Thursday, January 27, 2022

Measuring Speed Errors: Sampling Frequency

This is the first of several posts where I look at the accuracy of speed measurements and the sources of errors in detail. To get started, let's look at the tracks and speed graph from an impressive speedsurfing session (click on images for a larger version):

This is the track from a recent speedsurfing session in Tasmania, Australia, available at ka72.com. The section for top speed runs right next to a sandbar is quite short: the blue line in the image is only about 220 m long. But despite the short runs, the speedsurfer hit more than 40 knots in every speed run, and reached a top speed of 44.3 knots. 

I am using this session as an example because it has some very rapid speed changes: each speed run took only about 40-50 seconds. With rapid speed changes like this, we obviously must take speed measurements often enough to get the correct speed, or our measurements will be off. In signal processing, the term "Nyquist theorem" is often used to describe this issue; "sampling rate" that are too low for the signal create "aliasing errors".

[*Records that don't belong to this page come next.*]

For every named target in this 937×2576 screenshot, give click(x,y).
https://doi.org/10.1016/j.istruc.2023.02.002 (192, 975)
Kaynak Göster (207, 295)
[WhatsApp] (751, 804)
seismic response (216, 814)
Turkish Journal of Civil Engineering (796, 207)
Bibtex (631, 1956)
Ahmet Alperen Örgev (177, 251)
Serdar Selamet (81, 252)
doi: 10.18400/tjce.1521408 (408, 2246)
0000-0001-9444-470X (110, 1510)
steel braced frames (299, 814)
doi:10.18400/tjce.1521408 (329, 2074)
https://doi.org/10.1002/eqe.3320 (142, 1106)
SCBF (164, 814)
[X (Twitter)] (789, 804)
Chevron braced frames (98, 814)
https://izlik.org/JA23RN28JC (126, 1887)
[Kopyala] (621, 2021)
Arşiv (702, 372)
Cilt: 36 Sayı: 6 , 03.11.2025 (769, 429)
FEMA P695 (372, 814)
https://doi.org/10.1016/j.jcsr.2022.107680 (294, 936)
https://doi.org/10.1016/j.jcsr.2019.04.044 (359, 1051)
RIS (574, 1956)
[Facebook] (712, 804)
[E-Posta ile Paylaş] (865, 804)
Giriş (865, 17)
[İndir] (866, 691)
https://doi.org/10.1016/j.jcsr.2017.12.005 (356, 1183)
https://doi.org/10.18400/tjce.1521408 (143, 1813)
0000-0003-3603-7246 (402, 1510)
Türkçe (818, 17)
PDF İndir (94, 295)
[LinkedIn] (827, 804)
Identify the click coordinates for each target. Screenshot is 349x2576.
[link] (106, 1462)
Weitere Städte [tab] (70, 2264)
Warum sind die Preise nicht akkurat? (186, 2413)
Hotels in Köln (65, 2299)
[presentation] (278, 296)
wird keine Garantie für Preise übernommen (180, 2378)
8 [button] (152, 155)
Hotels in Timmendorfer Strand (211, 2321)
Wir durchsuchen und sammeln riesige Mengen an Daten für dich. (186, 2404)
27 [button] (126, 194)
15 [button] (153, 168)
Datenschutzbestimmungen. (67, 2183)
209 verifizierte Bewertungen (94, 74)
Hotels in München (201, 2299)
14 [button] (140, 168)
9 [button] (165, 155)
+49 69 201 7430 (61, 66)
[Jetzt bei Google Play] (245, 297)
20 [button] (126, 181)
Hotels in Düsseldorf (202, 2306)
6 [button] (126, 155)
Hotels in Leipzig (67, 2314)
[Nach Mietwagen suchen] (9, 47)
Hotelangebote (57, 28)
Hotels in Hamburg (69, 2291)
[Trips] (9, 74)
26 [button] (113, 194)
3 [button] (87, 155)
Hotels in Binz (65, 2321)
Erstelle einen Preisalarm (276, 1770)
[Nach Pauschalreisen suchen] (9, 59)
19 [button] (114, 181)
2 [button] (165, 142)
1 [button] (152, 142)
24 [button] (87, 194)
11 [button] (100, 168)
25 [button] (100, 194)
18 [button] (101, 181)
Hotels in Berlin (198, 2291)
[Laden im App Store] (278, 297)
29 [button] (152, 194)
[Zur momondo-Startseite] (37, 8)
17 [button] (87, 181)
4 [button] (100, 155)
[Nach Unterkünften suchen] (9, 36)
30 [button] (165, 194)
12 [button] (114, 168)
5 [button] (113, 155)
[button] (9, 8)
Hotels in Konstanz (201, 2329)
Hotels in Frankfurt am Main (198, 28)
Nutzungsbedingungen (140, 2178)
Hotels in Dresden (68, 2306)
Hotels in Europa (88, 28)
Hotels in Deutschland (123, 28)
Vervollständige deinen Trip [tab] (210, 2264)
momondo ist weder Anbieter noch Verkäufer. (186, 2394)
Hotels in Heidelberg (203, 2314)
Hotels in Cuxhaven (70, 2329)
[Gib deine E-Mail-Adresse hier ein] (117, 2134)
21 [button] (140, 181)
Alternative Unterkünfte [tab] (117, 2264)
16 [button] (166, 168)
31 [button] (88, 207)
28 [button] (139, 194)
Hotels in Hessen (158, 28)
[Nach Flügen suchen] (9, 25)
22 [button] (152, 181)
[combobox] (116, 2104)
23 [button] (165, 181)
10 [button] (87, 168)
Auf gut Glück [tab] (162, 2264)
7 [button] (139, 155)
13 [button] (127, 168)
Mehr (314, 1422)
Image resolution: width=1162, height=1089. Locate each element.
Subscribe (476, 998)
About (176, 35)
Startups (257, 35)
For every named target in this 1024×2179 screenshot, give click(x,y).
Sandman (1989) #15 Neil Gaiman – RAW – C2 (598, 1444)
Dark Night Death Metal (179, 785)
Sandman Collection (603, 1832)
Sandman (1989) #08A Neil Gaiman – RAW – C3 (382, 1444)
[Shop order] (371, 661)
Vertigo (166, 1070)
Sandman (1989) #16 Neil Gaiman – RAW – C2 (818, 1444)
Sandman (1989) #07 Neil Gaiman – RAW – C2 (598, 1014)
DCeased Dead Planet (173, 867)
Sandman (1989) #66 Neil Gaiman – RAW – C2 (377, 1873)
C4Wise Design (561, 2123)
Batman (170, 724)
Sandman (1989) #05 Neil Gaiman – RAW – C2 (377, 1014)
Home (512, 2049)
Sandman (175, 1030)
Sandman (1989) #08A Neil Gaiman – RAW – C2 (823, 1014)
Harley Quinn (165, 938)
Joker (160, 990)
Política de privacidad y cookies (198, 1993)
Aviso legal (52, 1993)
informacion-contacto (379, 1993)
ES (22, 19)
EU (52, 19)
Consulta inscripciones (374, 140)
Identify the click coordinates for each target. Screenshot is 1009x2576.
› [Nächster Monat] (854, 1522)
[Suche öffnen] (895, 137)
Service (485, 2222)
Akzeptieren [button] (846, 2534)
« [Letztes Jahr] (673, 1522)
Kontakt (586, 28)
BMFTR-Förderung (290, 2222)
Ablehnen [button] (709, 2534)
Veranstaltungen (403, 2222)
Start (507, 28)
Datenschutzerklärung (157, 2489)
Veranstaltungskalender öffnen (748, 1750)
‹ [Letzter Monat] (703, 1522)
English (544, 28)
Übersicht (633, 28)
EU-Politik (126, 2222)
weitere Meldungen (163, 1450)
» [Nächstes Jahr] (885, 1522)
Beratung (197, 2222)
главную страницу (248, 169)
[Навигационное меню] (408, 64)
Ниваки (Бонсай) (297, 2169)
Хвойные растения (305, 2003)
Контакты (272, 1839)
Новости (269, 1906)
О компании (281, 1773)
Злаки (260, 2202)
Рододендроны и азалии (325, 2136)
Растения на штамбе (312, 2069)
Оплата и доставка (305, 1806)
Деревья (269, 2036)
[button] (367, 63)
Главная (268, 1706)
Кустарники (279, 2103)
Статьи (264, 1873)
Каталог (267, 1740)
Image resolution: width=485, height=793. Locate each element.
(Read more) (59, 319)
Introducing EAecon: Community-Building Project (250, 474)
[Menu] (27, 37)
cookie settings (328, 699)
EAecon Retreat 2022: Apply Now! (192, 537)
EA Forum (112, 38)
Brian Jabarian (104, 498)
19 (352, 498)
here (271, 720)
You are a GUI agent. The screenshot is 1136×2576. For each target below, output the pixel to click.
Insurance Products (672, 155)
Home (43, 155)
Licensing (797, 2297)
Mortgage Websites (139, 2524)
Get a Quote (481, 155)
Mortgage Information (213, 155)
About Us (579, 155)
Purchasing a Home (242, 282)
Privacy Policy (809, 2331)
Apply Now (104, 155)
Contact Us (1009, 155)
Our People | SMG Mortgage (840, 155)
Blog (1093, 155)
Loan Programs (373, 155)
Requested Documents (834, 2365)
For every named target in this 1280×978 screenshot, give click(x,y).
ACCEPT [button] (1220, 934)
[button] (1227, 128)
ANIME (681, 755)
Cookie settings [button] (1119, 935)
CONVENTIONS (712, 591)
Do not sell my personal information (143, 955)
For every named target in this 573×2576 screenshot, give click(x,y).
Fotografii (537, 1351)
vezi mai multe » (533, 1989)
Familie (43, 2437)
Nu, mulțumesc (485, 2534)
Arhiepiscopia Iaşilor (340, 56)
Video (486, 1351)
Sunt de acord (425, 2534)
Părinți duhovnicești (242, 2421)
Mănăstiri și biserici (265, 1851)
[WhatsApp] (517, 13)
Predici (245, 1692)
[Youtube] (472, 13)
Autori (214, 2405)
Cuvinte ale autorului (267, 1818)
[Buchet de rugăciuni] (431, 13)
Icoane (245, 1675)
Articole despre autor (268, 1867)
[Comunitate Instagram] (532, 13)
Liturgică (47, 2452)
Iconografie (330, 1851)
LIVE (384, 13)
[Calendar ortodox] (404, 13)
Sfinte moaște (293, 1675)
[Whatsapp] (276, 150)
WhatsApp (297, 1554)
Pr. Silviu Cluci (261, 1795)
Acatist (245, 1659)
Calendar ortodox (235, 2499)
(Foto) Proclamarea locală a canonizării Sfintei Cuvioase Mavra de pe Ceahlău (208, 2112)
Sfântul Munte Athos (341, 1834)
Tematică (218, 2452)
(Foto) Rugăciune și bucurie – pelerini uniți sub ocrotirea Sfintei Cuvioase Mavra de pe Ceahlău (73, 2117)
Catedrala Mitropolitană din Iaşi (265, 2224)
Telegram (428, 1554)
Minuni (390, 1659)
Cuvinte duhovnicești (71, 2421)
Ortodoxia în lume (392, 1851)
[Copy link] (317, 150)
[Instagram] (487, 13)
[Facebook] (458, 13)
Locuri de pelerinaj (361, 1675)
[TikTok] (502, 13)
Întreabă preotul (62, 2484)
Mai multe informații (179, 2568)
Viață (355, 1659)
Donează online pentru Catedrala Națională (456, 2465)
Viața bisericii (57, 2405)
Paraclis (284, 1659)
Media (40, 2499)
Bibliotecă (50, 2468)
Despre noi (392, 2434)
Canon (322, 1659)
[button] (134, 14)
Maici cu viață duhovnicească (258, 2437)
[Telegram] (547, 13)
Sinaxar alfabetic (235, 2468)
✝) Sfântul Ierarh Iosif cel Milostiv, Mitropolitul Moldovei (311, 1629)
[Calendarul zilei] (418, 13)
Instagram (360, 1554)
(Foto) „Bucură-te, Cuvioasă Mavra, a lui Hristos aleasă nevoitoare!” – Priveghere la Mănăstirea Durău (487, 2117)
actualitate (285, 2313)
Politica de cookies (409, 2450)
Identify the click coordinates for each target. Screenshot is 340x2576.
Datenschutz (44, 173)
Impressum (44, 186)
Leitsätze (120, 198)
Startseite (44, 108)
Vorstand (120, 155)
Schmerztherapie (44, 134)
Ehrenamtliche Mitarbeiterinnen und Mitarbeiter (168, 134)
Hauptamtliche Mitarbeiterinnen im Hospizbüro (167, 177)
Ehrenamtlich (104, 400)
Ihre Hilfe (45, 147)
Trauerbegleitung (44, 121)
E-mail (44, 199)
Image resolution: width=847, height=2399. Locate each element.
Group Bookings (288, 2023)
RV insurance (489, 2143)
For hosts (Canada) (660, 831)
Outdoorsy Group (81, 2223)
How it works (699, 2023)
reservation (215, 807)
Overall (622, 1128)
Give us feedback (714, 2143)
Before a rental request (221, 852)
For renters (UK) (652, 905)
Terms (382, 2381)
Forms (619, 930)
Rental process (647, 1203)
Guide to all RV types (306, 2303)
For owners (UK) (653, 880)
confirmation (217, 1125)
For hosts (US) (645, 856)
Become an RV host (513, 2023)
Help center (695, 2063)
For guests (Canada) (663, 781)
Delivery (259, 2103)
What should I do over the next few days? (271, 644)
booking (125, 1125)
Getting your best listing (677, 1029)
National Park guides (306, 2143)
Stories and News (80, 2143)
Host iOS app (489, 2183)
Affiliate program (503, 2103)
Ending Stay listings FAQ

A zoom-in on the top 10 second speed run illustrates this:
The blue curve shows the original speed measurements, which were done ten times per second (at 10 hz). The red curve used only every second point of the original data, corresponding to measuring the speed at 5 hz. The green curve used just every 10th point, and shows what the data would look like at 1 hz (the rate of the Locosys GT-31 that was the "Gold standard" GPS device for many years). 

The graph shows clearly that measuring speed just once per second does not capture the details of getting faster and slowing down very well - but how much "aliasing error" do the slower sampling rates introduce? Here is what the calculated top speeds at 1 hz, 5 hz, and 10 hz look like for the categories used in the GPS Team Challenge:

Interestingly, the differences relative to the 10 hz numbers are quite small: 0.064 and 0.026 for the top 2 seconds; about 0.01 knots for the 5x10 second average; and about 0.02 knots or less for the other categories.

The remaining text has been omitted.